Precipitation in the southern Great Plains will improve soil moisture in areas where growers are preparing to seed winter varieties, said Larry Glenn, an analyst at grain marketer Frontier Ag in Quinter, Kansas. Western Australia, the country’s biggest growing state, has received “desperately needed” rain, Perth-based CBH Group said today.
“There’s some rain in the eastern section of the southern Plains,” Glenn said. “They’ve been a bit dry, so they need it for planting. In Western Australia, they’re counting on some moisture.”
Wheat futures for December delivery fell 18.75 cents, or 2.7 percent, to close at $6.8575 a bushel at 1:15 p.m. on the Chicago Board of Trade, after earlier rising as much as 1.3 percent. Wheat gained 3.7 percent this month, touching $8.68 on Aug. 6, the highest price in almost two years, as a drought damaged the crop in Russia and prompted the government to halt grain exports.

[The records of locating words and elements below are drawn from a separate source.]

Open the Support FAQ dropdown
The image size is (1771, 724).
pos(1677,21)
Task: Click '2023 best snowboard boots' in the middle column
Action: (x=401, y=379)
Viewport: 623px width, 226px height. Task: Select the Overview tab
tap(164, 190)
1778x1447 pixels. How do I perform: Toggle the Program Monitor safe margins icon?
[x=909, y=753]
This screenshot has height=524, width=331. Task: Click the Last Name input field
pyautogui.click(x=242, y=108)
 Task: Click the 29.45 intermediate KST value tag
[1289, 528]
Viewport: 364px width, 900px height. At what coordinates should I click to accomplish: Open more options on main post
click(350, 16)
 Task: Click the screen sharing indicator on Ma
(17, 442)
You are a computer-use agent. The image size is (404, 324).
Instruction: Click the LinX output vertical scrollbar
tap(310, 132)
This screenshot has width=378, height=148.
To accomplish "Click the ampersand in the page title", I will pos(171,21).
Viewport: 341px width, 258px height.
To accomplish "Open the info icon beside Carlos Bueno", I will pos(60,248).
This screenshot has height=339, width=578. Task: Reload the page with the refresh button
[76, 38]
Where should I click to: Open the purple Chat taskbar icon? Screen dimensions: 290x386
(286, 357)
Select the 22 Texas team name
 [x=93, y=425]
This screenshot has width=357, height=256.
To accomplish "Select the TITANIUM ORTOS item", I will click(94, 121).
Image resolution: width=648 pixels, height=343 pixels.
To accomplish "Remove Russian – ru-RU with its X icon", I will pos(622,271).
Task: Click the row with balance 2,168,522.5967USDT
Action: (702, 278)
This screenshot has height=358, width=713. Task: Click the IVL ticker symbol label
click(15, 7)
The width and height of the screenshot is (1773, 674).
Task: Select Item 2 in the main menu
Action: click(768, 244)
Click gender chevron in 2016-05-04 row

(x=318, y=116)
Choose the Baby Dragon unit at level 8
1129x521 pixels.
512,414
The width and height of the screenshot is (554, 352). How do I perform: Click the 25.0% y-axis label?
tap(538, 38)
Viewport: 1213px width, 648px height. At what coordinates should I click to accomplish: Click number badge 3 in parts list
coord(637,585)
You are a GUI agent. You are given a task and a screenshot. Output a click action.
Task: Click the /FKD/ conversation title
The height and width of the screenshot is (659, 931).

In Western Australia, more rainfall is needed to boost crop conditions, according to CBH Group. Some parts of the country may receive light rainfall this week, Bureau of Meteorology forecaster Dan Goddard said by telephone.
Last year, the U.S. was the world’s largest exporter, Canada and Russia were tied at No. 2, followed by Australia, Ukraine, Kazakhstan and Argentina, U.S. Department of Agriculture data show.
Wheat is the fourth-biggest U.S. crop, valued at $10.6 billion in 2009, behind corn, soybeans and hay, government data show.